Solo per completezza appare opportuno evidenziare che l’incoerenza delle predette “Istruzioni per la rilevazione dei Tassi Effettivi Globali Medi ai sensi della Legge sull’Usura” fornite dalla Banca d’Italia all’art. 644 c.p. o, comunque, alla normativa anti-Usura non rappresenta certo una novità ove si consideri quanto già accaduto per la computabilità delle Commissioni di Massimo Scoperto in relazione alle Aperture di Credito e per la computabilità delle spese d’assicurazione per le Operazioni di Finanziamento. 

L’altro elemento criticato dal provvedimento del Tribunale di Roma è relativo all’asserita funzione di penale degli interessi di mora, dunque una funzione diversa da quella a cui assolvono gli interessi corrispettivi. 

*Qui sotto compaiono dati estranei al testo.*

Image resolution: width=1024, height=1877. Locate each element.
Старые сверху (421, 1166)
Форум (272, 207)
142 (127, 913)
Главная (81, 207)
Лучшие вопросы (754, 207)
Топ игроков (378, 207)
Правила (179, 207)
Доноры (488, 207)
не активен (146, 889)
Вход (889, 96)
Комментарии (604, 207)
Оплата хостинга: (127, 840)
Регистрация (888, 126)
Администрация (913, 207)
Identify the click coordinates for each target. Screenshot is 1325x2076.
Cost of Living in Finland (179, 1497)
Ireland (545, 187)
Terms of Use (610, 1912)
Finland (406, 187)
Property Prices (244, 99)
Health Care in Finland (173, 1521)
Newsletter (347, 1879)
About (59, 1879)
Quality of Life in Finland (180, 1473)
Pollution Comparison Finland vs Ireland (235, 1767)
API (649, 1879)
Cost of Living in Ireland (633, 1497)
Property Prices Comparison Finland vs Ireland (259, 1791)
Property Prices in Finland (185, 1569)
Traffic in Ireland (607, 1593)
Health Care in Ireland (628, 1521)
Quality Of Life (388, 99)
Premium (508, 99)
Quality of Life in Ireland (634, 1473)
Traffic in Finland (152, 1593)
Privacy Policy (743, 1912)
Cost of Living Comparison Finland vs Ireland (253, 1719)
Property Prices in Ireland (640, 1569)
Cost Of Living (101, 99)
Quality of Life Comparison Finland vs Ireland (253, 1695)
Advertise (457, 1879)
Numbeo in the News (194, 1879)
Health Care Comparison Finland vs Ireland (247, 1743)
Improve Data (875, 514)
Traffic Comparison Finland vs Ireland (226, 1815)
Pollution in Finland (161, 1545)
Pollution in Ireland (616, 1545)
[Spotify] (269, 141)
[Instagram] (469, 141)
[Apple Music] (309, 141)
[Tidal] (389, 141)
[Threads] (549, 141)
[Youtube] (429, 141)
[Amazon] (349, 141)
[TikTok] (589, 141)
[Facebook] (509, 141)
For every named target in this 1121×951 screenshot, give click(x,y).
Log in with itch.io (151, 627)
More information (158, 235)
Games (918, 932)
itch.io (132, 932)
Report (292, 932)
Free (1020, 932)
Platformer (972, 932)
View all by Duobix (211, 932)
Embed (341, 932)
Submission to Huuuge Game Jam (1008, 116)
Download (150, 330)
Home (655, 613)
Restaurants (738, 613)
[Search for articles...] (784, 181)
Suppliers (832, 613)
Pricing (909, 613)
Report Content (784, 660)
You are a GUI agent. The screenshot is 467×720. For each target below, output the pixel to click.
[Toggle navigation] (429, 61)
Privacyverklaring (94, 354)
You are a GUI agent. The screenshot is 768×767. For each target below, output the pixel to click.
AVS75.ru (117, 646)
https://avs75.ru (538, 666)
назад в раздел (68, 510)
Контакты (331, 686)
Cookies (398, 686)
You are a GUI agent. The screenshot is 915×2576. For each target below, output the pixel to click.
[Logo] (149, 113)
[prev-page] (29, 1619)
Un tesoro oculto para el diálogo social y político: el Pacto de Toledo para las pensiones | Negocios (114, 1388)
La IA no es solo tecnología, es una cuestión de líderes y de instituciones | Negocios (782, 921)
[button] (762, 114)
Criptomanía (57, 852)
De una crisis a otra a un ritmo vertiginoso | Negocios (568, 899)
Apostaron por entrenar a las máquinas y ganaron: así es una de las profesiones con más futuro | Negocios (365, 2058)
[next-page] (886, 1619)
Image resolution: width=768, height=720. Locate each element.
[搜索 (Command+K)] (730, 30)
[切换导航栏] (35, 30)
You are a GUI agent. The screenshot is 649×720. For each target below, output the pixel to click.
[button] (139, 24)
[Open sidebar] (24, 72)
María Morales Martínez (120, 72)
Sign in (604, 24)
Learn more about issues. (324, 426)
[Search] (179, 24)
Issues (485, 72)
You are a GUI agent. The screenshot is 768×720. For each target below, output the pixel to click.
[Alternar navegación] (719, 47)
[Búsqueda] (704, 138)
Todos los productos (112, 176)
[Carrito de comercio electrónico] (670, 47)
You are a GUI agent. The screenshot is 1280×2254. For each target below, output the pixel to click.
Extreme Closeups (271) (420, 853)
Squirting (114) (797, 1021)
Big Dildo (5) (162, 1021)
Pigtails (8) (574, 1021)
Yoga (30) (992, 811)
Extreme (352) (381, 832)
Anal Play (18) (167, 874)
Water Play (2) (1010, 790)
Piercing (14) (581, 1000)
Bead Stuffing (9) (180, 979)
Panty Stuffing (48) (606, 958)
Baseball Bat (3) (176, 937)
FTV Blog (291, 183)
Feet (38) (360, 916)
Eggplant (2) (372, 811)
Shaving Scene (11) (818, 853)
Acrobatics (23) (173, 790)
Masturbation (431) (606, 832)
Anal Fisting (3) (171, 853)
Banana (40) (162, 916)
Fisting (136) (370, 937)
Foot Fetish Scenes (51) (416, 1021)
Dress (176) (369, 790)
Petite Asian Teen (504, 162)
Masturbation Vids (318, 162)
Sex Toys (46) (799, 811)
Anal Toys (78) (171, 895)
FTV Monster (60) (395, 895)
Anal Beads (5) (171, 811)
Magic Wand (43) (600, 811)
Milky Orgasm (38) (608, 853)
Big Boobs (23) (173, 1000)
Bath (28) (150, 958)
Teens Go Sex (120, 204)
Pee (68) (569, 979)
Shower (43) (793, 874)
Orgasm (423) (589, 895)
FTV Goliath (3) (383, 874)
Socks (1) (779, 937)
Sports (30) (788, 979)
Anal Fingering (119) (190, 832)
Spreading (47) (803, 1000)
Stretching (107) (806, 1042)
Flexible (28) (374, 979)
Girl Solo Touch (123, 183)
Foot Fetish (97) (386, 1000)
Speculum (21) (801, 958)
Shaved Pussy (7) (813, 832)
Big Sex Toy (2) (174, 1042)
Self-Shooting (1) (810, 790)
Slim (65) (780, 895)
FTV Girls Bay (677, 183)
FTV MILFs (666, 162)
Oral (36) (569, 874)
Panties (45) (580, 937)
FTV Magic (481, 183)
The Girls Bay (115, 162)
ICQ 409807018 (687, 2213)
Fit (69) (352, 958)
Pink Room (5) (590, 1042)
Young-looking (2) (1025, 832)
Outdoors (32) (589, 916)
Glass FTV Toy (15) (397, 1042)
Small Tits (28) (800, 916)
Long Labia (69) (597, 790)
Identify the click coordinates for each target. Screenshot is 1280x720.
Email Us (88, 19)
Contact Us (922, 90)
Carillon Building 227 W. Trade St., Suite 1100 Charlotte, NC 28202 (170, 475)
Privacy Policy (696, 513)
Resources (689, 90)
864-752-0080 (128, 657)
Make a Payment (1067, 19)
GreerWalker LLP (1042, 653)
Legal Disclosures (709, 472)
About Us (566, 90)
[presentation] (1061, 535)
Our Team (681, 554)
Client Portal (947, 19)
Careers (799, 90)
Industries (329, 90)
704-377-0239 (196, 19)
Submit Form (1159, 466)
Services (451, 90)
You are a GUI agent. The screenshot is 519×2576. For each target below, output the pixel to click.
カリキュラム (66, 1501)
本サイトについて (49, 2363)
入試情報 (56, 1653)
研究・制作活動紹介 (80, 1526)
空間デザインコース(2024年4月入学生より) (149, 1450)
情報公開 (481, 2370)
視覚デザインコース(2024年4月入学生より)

Infatti si è più volte affermata la funzione risarcitaoria degli interessi di mora, stabiliti a titolo di liquidazione preventiva del danno patito dal mutuante per l’inadempimento del mutuatrio, che rientrano, quandi, nel novero delle prestazioni accidentali, che diventano rilevanti solo nell’eventuale fase patologica del rapporto, in conseguenza dell’inadempimento del debitore. 

Tale impostazione, largamente utilizzata dai Giudici di merito (cfr. di recente Tribunale di Rimini, ordinanza del 06.02.2015; Tribunale di Treviso, ordinanza del 09.12.204) non è condivisibile per due ordini di ragioni. 

Innanzitutto la clausola penale assolve ad una funzione diversa da quella degli interessi di mora, poichè tutela l’interesse del creditore all’adempimento dell’obbligazione – così che maggiore è l’interesse del creditore, minore è la possibilità di considerare la penale eccessiva  - mentre il tasso soglia è fissato indipendentemente dall’intresse del creditore ed è un limite che riguarda ogni pattuizione d’interessi, a prescindere dal concreto interesse della creditore all’adempimento. 

Inoltre, pur volendo considerare la mora alla stergua di una penale, ciò non impedirebbe di concepire un meccanismo speciale di reazione alla sproporzione. La norma civilistica posta a tutela dell’eccessività dell’ammontare della penale, ovvero l’art. 1384 c.c., può di certo essere ritenuta valida per ogni tipo di clasuola penale, salva una diversa previsione del legislatore, che può prevedere meccanismi di reazione diversi in casi particolari, come l’ipotesi del tasso di mora. 

Così l’interesse di mora, seppur riferito alla singola rata scaduta  non pagata dal mutuatario, “va ricompresa nella complessiva verifica dell’usura del credito concesso: nell’evento di morosità la rata scaduta non configura una nuova erogazione, ma più semplicemente una modifica del piano di rimborso a condizioni di tasso modificate”.